Prof. Schaeffer said people often consider the game - which uses 12 red and black pieces called checkers - simple because it is easy to learn the rules.
"It took me less than a minute to teach it to my daughter," he said. "But just because the rules of checkers are simple does not mean it's a simple game. It's a beautiful game with incredibly deep strategy."
He said their research is a major breakthrough in the field of artificial intelligence and that computer scientists have often used popular games such as chess and checkers as an experimental test bed because the "characteristics of intelligent behaviour are fundamental in those games."
While he's done computer research on chess in the 1980s, he has no immediate plans to try to solve that game unless there are major advancements in technology. "No, it's too big," he said. To put it in perspective: Checkers has roughly the square root of the number of positions in chess.
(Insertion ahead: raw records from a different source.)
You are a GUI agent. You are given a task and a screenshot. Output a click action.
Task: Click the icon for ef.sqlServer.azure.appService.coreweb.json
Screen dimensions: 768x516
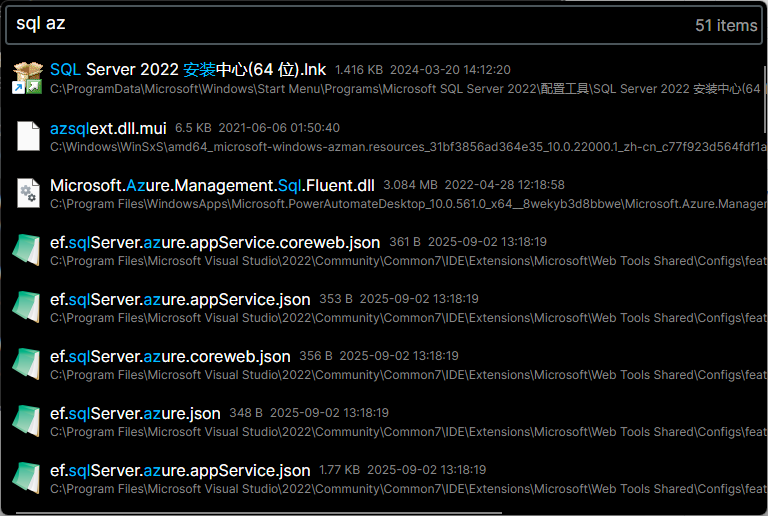coord(27,250)
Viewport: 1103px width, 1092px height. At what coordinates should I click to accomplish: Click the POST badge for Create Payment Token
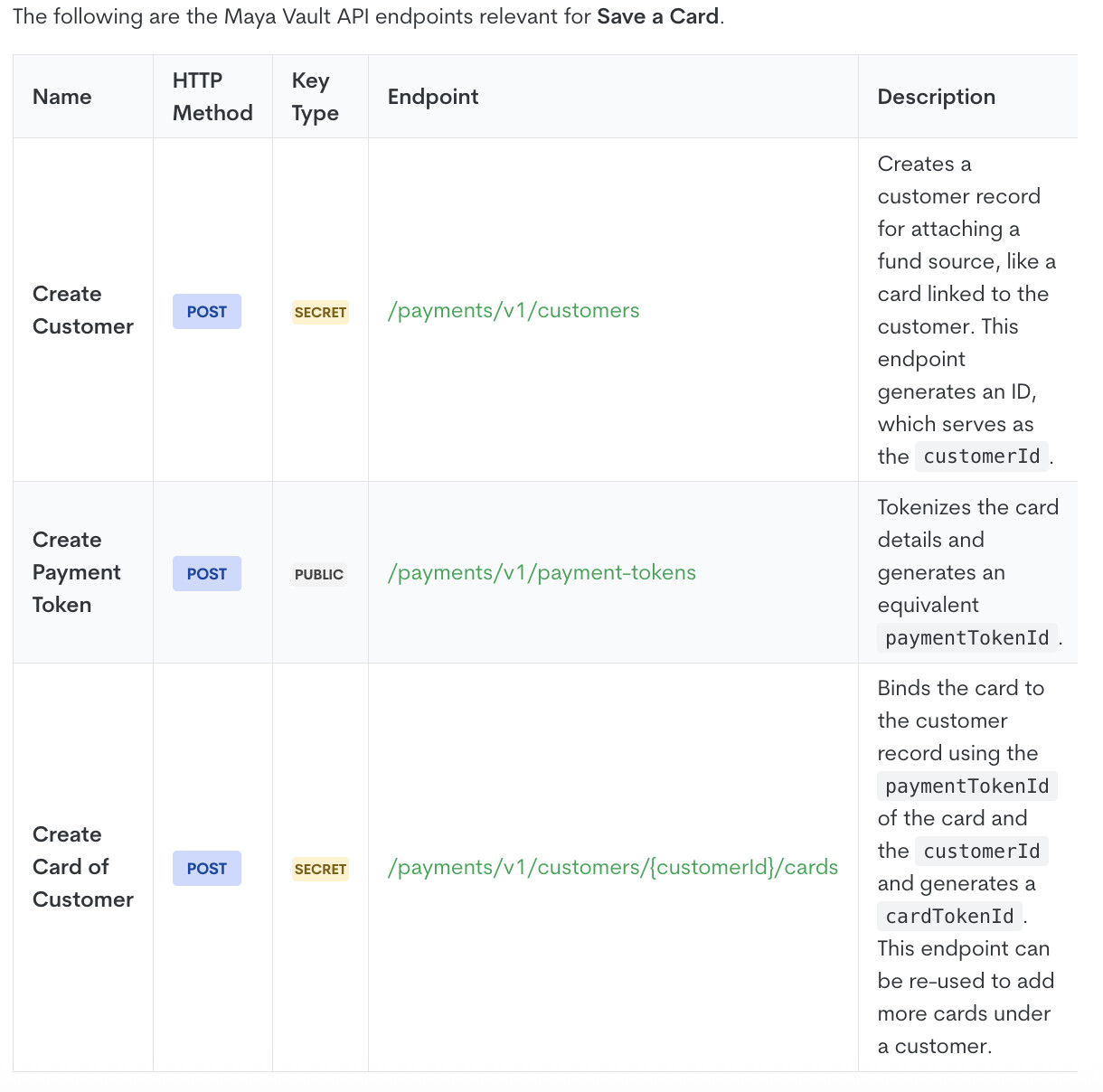pos(207,574)
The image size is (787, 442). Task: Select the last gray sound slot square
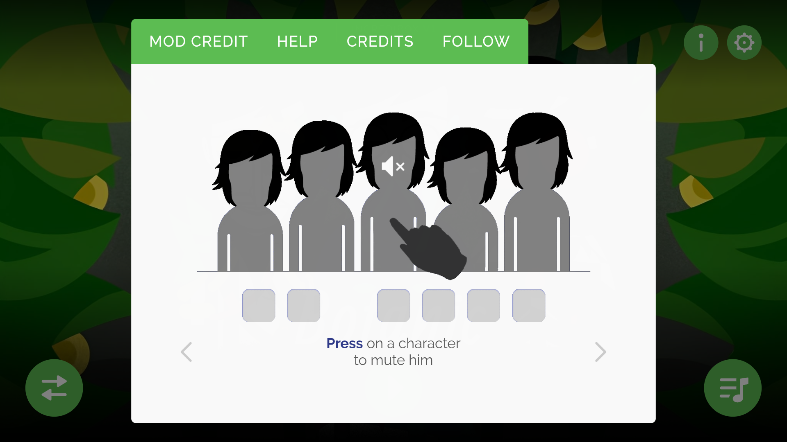pyautogui.click(x=529, y=305)
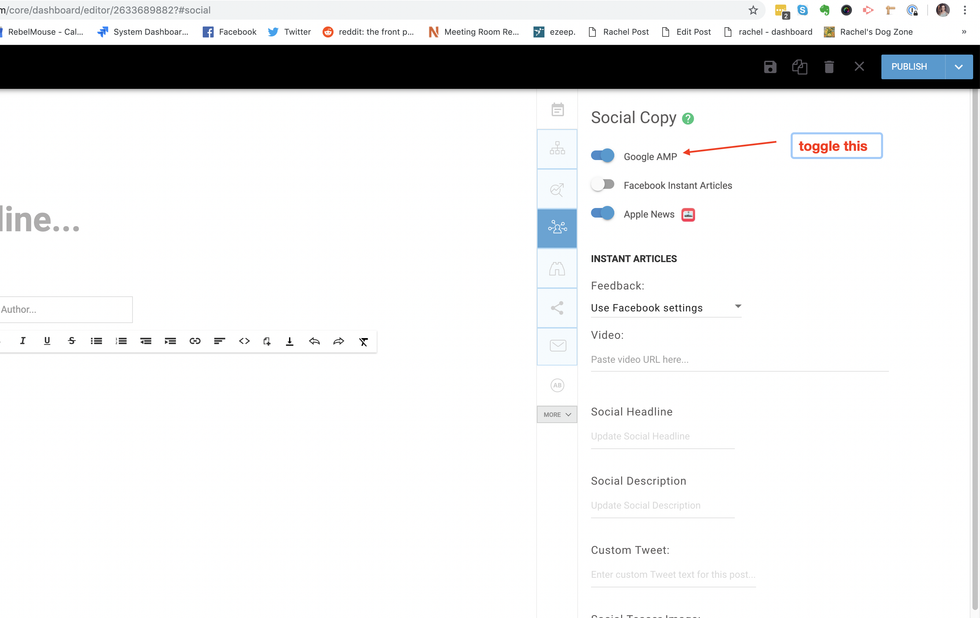The image size is (980, 618).
Task: Click the duplicate post icon
Action: [800, 67]
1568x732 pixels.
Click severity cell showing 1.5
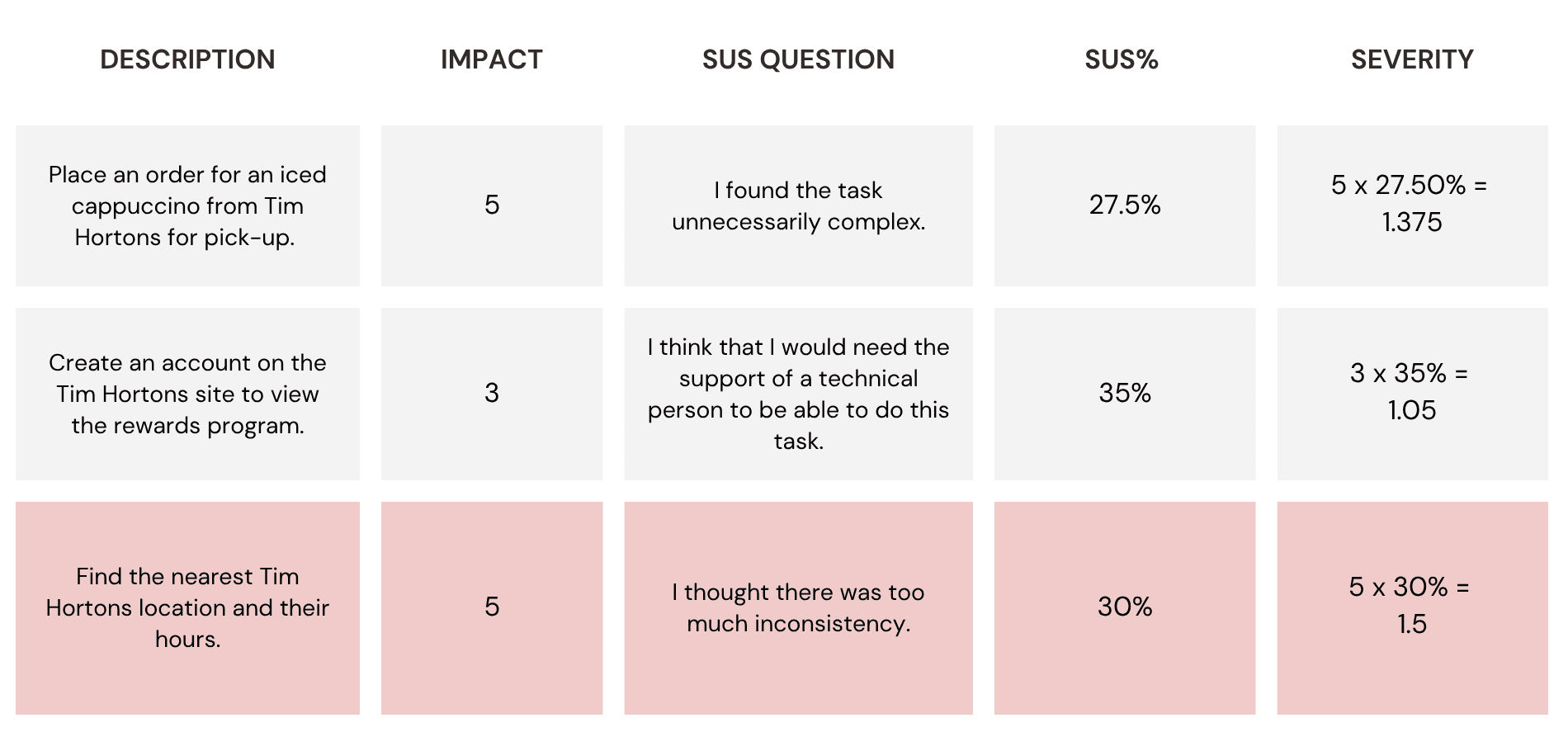click(x=1412, y=607)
Instead, Prof. Schaeffer and his team have got their eye on another popular game: poker. Next week, Polaris, a poker-playing computer program they built will challenge two poker professionals in a $50,000 game at an artificial-intelligence conference in Vancouver.
All the right moves
How to play checkers
In the game of checkers, known as draughts in Britain, two players alternate moves on an eight-by-eight-inch checkerboard. Each side starts off with 12 pieces . Checkers move diagonally forward one square. Capturing an opponent's piece is done by jumping over a diagonally adjacent opponent piece and landing on an empty square. When a checker reaches the far end of the board, it is promoted to king. Kings move and capture as checkers, but they have the additional ability to go backward. A player loses when he runs out of pieces or when he has no legal moves.
History of the game
Although checkered playing boards and pieces have been found that date back to the Egyptian pyramids, there is no record of the ancient rules of play. Checkers as it is known today became popular in Spain in the mid-1500s, but it wasn't until William Payne's An Introduction to the Game of Draughts in 1756 that the game began to acquire a large following. Draughts quickly spread throughout England and Scotland. The popularity of the game spread to the rest of the English-speaking world, and by 1900, strong players began to emerge in North America.
How to play Chinook
In 1994, Chinook became the first computer program to win a human world championship. The program on the University of Alberta website is the champion but it has been reduced in strength to allow players to have a chance at drawing. To play, a player must select one of three levels: novice, amateur or intermediate. (Jonathan Schaeffer, Chinook's creator, plays at the novice level.) After the player submits his or her move, Chinook will respond within a minute or so.